Ketika kita menyalakan senter dan mengarahkan sinarnya tepat ke telapak tangan kita, pasti kita akan melihat berkas cahaya berwarna merah yang keluar dari balik telapak tangan. Hal ini membuktikan bahwa cahaya dapat menembus masuk ke dalam jaringan tubuh dengan kedalaman beberapa centimeter. Dengan adanya fenomena ini timbul pertanyaan dalam hati saya,”Apakah kita bisa melakukan pencitraan tubuh dengan menggunakan cahaya?” Adanya kejanggalan di dalam tubuh, misalnya kanker semestinya bisa dideteksi dengan cahaya. Lalu bagaimana caranya kita bisa menggunakan cahaya ini sebagai media untuk mengetahui seluk beluk tubuh kita? Banyak pertanyaan lagi sebenarnya yang muncul namun sebaiknya kita coba untuk menjawab berbagai pertanyaan tersebut. Sehingga ide ini dapat kita gunakan sebagai alternatif metode pencitraan tubuh yang mungkin pada masa yang akan datang akan menjadi prosedur standar yang aman dalam diagnosa kesehatan.
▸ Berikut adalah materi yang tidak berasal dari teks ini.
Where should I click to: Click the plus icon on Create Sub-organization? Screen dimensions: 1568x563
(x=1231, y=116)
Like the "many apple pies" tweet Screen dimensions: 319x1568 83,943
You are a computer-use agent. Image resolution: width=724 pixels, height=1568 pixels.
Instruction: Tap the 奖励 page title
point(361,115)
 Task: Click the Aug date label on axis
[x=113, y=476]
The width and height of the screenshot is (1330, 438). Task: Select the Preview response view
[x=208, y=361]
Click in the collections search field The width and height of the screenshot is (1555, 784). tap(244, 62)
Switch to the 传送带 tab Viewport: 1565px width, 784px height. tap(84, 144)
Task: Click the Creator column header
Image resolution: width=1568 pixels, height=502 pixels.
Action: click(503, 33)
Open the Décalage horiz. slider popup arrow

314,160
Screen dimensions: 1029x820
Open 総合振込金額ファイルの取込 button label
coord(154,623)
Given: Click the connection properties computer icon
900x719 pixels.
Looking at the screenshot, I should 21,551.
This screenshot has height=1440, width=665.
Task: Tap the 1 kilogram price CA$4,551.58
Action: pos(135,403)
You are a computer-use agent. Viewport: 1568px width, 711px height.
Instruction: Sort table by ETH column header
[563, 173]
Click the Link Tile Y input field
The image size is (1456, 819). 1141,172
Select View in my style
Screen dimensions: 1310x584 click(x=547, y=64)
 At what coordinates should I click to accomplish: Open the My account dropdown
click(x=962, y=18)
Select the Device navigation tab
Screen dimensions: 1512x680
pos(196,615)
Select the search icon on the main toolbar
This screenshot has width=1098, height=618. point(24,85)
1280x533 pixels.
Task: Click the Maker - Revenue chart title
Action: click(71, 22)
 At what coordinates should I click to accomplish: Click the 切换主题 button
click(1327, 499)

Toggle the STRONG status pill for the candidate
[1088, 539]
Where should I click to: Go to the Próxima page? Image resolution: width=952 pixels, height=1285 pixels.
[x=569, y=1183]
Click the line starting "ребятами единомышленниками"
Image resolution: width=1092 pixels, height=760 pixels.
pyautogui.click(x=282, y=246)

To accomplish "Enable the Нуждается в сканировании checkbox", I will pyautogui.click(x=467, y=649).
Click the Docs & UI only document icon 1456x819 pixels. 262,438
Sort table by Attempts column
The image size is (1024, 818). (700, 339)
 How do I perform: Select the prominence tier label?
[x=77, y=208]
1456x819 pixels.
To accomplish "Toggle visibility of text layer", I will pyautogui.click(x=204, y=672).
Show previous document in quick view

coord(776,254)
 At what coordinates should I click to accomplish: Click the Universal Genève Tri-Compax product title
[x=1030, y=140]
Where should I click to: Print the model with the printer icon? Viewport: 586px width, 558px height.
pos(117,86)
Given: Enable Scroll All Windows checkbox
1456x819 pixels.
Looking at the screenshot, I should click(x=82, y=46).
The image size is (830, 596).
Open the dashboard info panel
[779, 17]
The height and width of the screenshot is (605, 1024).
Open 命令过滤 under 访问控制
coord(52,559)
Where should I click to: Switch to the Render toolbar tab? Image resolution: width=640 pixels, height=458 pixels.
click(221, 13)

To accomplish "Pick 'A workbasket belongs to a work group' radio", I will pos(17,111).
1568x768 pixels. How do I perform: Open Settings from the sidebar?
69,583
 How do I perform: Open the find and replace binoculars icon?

Sebenarnya sudah ada beberapa metode yang bisa digunakan sebagai pencitraan tubuh. Metode-metode tersebut diantaranya adalah Electroencephalography (EEG), Electrical Impedance Tomography (EIT), Magnetic resonance Imaging (MRI), Electrical Impedance Tomography (EIT) dan CT Scan. Namun masing-masing metode pencitraan tersebut memiliki kelemahan. EEG dan EIT memiliki ide yang sama seperti yang akan kita bicarakan hanya bedanya kedua metode ini menggunakan electron (listrik). Walaupun EEG dan EIT memiliki kelebihan secara non invasif yaitu metode tanpa merusak jaringan tubuh namun metode-metode ini mempunyai derajat kesalahan yang tinggi mengingat di dalam tubuh juga terdapat aliran listrik yang akan mengganggu proses pencitraan. MRI merupakan metode pencitraan yang paling modern saat ini. Metode ini menggunakan magnet dalam mendapatkan citra tubuh. Karena menggunakan magnet, sehingga adanya medan magnet bumi sangat mengganggu proses pencitraan, sehingga metode ini harus dilakukan di ruangan yang bebas dari medan magnet bumi. Sebuah usaha yang sangat mahal tentunya. Kedua metode yang terakhir, Rongten dan CT Scan. Kedua metode ini menggunakan sumber yang sama, yaitu sinar X. Perbedaannya hanya terletak pada prosesnya saja. Karena menggunakan sinar X, radiasi dari sinar ini sangat berbahaya bagi kesehatan. Sehingga penggunaan metode-metode ini perlu dipertimbangkan lebih lanjut, dan seperti yang kita bicarakan kali ini. Kita akan mencoba untuk memanfaatkan cahaya. Tentunya cahaya sangat aman bagi kita, terbukti dengan kita sudah terbiasa hidup dengan cahaya. Bahkan kita tidak bisa hidup tanpa kehadiran cahaya.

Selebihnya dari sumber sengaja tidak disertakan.